The myth of St. Thomas in Malabar and Mylapore, which we have reviewed in this essay, is an Indian Christian communal fable that was exposed decades ago by the “St. Thomas” Christian historians T.K. Joseph and Rev. Dr. G. Milne Rae — the latter a reader at Madras Christian College. That it is advertised by the Madras-Mylapore Archdiocese as Indian history is to be expected of this criminal branch of the one, holy, catholic, and apostolic Church; that it is accepted without critical review by the Government of India, and promoted by a racist Tamil Nadu state administration on political platforms to disparage Hindus, is quite another. Their conduct as secular administrators is mala fide to say the least.
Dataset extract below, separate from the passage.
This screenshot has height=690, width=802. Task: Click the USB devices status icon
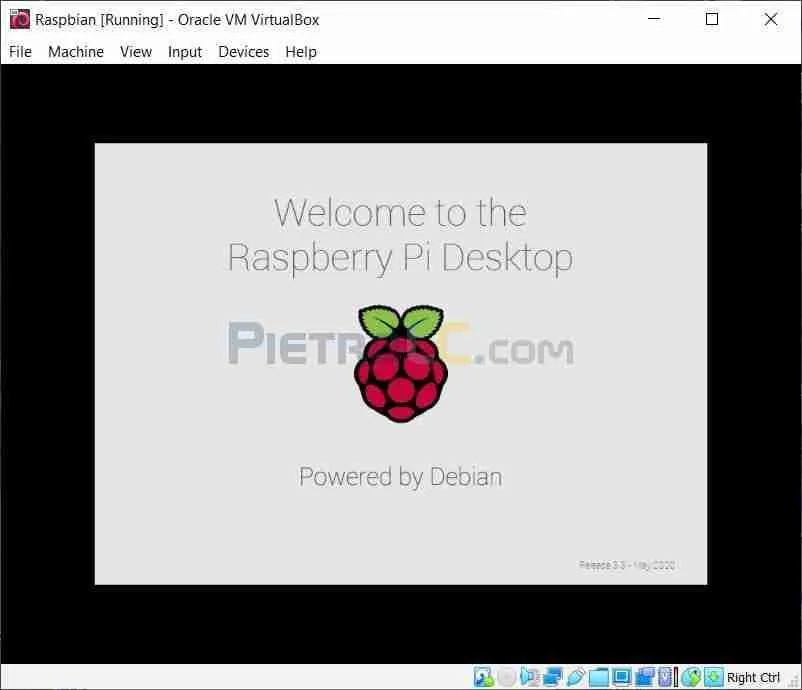(x=576, y=677)
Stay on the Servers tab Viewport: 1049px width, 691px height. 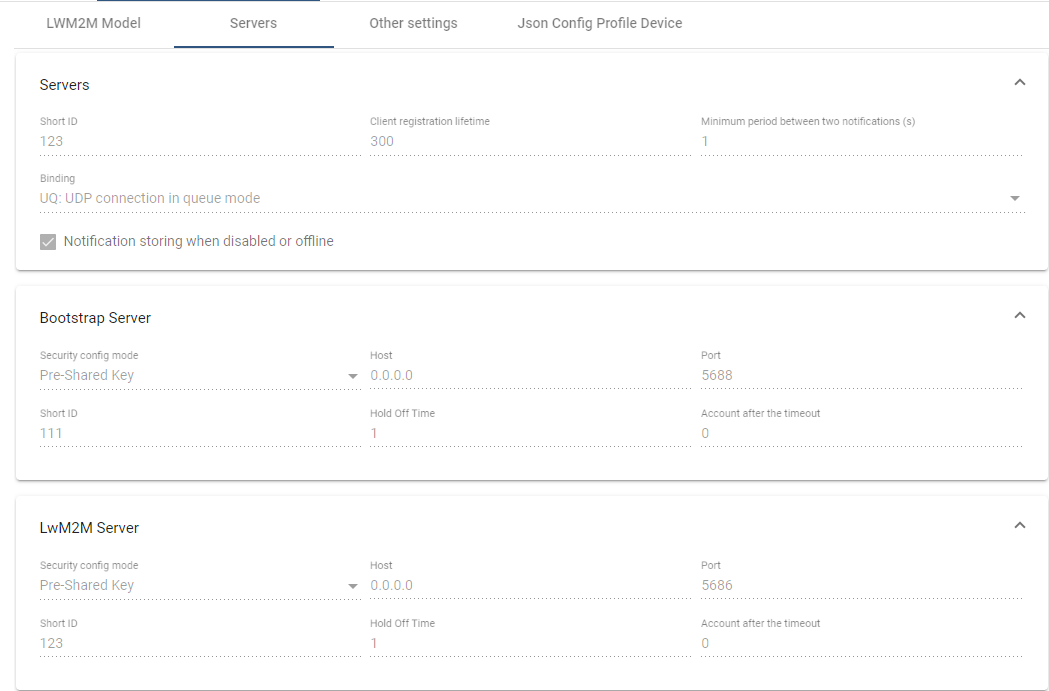[x=253, y=22]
It is a new twist to the old tale of treachery in the Acts of Thomas, but it is in keeping with the spirit of the original Syrian legend. The Acts tells us that Jesus sold his brother Judas called Thomas the Twin as a carpenter slave to the trader Abbanes for a handful of silver. Are we Bharatiyas so ready and willing to do the same today to our own brother with this Portuguese tale?
Is there no way for us to tell our other brother by a Christian mother that we accept him as he is, then by securing him in this odious Thomas-in-India lie at the cost of our own blood?
77. In a shocking act of communal spite, Tamil Nadu Chief Minister M. Karunanidhi attended, on 3 July 2008 at Chennai, the Madras-Mylapore Archdiocesan function inaugurating a mega-budget film on St. Thomas in India. Karunanidhi, known for his hatred of Brahmins, said, “History remembers those who were killed by conspirators. St. Thomas was also a victim of conspiracy.” Though Karunanidhi is a Tamil scholar and authority on Tiruvalluvar’s Tirukkural, he did not say a word as Archbishop Chinnappa expanded on the meeting of St. Thomas and Tiruvalluvar and the great cinematic scene this meeting would make. The bishops of Madras-Mylapore have for decades claimed that the Tamil cultural icon Tiruvalluvar was a Christian convert and that his famous ethical treatise Tirukkural was a Christian book, though a reading of the book, and Tiruvalluvar’s accepted date ca. 200-100 BCE, do not support this claim.